[HN Gopher] Snapdragon 8 Gen 1's iGPU: Adreno Gets Big
___________________________________________________________________
Snapdragon 8 Gen 1's iGPU: Adreno Gets Big
Author : rbanffy
Score : 81 points
Date : 2024-03-07 12:00 UTC (11 hours ago)
(HTM) web link (chipsandcheese.com)
(TXT) w3m dump (chipsandcheese.com)
| xlazom00 wrote:
| Does anyone know if there is any processor(in phone) with
| SVE/SVE2? As SVE/SVE2 SHOULD be in all new ARMv9.0-A + CPU cores.
|
| I did have a chance to test only Qualcomm Snapdragon cores (
| Samsung Galaxy S23).
| fotad wrote:
| Snapdragon 888 probably the first one have SVE, Snapdragon 7/8
| gen all have Qualcomm(r) Type-1 Hypervisor, so what's your
| test, abel to run any linux on it?
| xlazom00 wrote:
| I am using default android on Samsung Galaxy S23 with
| userland
| https://play.google.com/store/apps/details?id=tech.ula So any
| advice how to run it?
| monocasa wrote:
| Looking at the docs, it doesn't look like ARMv9-A strictly
| requires FEAT_SVE to be implemented.
|
| What that means in practice is anyone's guess.
| my123 wrote:
| Qualcomm disables SVE (masked at the hypervisor level) on all
| their silicon. If you want SVE on a phone roday, your options
| are Tensor G3, Exynos 2200/2400 or MediaTek phones with ARMv9
| CPUs.
|
| Or if you have hypervisor execution level code exec (including
| an unfused phone), you can patch up that limitation.
| xlazom00 wrote:
| So I have this
| https://en.wikipedia.org/wiki/Windows_Dev_Kit_2023
|
| And we can run ubuntu on that
| https://github.com/armbian/build
|
| There isn't any hypervisor running on that and still no SVE
| So any advice ?
| rayiner wrote:
| Snapdragon 800 -> Snapdragon 8 Gen N is terrible marketing. It
| makes everything sound like a point release.
| causi wrote:
| My headcanon is that Snapdragon 875 would've been a great chip
| unlike the infamously overheating 888.
| nfriedly wrote:
| I'm on a Snapdragon 870 (moto g100), and it's great.

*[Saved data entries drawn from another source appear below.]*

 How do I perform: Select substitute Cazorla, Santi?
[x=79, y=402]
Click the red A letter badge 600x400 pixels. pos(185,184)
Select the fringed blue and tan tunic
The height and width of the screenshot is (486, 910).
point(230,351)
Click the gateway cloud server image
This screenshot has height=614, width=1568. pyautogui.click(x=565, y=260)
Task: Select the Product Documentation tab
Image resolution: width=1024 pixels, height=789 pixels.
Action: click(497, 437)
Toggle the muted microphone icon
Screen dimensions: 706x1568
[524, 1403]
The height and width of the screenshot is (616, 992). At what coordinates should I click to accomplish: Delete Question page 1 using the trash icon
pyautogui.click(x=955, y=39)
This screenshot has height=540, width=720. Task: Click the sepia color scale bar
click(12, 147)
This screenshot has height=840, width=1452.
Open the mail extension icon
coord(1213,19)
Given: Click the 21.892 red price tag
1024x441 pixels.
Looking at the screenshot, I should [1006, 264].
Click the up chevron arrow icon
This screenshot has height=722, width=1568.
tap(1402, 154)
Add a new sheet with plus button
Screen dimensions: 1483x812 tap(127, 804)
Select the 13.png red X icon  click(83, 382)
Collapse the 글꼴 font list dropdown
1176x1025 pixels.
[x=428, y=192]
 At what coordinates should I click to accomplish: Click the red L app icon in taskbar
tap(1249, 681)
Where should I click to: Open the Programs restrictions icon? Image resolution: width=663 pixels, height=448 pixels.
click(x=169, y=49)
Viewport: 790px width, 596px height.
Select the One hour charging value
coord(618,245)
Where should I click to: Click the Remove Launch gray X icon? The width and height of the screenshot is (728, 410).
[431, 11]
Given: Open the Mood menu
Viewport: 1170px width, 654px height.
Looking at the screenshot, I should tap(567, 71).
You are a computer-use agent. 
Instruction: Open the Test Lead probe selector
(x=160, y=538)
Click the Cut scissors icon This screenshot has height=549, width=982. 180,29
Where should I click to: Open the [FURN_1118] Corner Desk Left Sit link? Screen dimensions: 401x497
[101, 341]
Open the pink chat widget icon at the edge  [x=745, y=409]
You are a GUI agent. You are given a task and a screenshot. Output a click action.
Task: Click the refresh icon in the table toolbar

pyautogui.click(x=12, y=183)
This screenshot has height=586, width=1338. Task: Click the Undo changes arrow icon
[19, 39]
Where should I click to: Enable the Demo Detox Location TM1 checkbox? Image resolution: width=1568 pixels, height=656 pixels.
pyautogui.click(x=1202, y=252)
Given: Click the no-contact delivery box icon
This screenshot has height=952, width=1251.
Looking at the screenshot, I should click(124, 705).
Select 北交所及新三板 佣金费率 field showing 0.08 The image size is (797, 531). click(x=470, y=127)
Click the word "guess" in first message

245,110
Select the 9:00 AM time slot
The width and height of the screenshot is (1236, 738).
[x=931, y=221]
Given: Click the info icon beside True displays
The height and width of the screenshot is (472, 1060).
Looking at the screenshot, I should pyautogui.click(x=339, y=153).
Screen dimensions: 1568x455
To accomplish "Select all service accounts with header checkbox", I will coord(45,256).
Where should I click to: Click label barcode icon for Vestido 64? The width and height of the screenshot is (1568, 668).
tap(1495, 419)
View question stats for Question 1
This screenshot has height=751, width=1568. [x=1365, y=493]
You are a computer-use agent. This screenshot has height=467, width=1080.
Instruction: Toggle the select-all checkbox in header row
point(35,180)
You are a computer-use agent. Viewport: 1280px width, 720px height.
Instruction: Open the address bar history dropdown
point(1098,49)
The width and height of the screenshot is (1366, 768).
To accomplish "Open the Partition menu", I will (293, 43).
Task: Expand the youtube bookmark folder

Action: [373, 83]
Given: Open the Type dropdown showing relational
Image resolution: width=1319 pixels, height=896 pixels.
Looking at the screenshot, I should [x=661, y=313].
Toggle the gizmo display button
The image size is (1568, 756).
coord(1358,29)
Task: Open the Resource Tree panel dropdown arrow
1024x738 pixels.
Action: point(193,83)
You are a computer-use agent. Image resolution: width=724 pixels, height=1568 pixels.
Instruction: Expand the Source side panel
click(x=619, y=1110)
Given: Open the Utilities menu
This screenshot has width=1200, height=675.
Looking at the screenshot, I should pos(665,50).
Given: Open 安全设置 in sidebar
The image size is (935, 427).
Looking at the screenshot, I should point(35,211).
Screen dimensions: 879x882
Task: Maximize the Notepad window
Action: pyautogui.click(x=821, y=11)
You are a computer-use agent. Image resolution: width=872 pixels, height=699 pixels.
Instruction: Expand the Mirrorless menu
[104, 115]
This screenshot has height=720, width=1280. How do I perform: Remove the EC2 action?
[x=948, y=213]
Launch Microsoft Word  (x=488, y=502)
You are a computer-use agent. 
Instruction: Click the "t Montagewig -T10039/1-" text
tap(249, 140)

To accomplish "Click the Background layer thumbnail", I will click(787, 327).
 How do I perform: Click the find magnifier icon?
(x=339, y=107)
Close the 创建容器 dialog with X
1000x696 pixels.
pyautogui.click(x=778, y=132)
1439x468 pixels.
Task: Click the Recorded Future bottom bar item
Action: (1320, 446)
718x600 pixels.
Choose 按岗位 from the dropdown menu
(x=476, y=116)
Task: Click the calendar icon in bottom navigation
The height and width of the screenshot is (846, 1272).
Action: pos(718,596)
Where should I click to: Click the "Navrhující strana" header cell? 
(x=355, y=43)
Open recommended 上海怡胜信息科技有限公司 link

| Performance and battery life are both good enough that I
| don't think about it very often, and I've never had any
| overheating issues.
|
| I think the 870 was the highest end Snapdragon that didn't
| have any overheating issues for a while.
| joecool1029 wrote:
| 5nm Samsung process was just bad. Needs active cooling.
|
| I've had the sm8250 (865 in my case) and it's a great chip
| that's faster in real-world conditions than the 888 hand
| warmer was. Now I have an 8 gen 2 device and it has no
| overheating issues. The 8 gen 1+ doesn't appear to have any
| either. I avoided the 8 gen 1 after having the bad
| experience with the 888.
| nfriedly wrote:
| Aah, ok, I edited my comment to just say that it was the
| best for a while, not still the best. Agree with you
| about Samsung's 5nm process.
| rbanffy wrote:
| I believe their biggest failure in branding is to not put out
| Raspberry Pi-like small boards for people to experiment. Anyone
| with a slight interest in computers knows an M3 is a beast and
| that an i3 is meh. Almost nobody outside Qualcomm knows why a
| Gen 8 N is better than an 800 and what the difference would be.
| RuggedPineapple wrote:
| They do in fact put those out. That said the pricing is not
| at all Pi like. The Snapdragon 8 Gen 2 board goes for north
| of a thousand dollars.
|
| https://www.lantronix.com/products/snapdragon-8-gen-2-mobile.
| ..
| jsheard wrote:
| That's only Pi-like in the sense of being an SBC, unlike
| the Pi it's meant to be an evaluation/reference platform
| for integrators who want to build their own board around
| the SOC, not something you would buy to use for its own
| sake.
| rbanffy wrote:
| And this is where they fail - the people who gets their
| boards have almost zero interest in upstreaming whatever
| hardware enablement they do to make the boards sort of
| work for their specific use cases.
|
| I really don't think undercutting their evaluation board
| business with affordable SBCs would hurt their bottom
| line.
| jsheard wrote:
| The people who buy those eval boards probably aren't even
| _allowed_ to upstream whatever they do with it, they 'll
| have signed an NDA with Qualcomm to get access to the
| documentation.
| GuB-42 wrote:
| But maybe they could make it more Pi-like, that is
| pricing it so that it can interest both integrators and
| hobbyists, with a bootloader that makes it easy to tinker
| with the OS (not necessarily the firmware).
| rbanffy wrote:
| I am sure that if the RPi Foundation can do it, Qualcomm
| can as well.
| jsheard wrote:
| Broadcom is the counterpart to Qualcomm in that
| comparison, and those two have similar attitudes towards
| the hobbyist/enthusiast market - they don't care in the
| slightest. It took a entity outside of Broadcom which
| nonetheless had deep connections to them (Eben Upton was
| there prior to starting RPi) in order to broker a
| compromise where the Pi could happen, and even then
| Broadcom kept most of the documentation tied up in NDAs
| and the bare SOCs not available for sale to the general
| public.
|
| The Raspberry Pi is an anomaly that's unlikely to be
| replicated.
| monocasa wrote:
| There's economic reasons behind the cheap SoCs you see.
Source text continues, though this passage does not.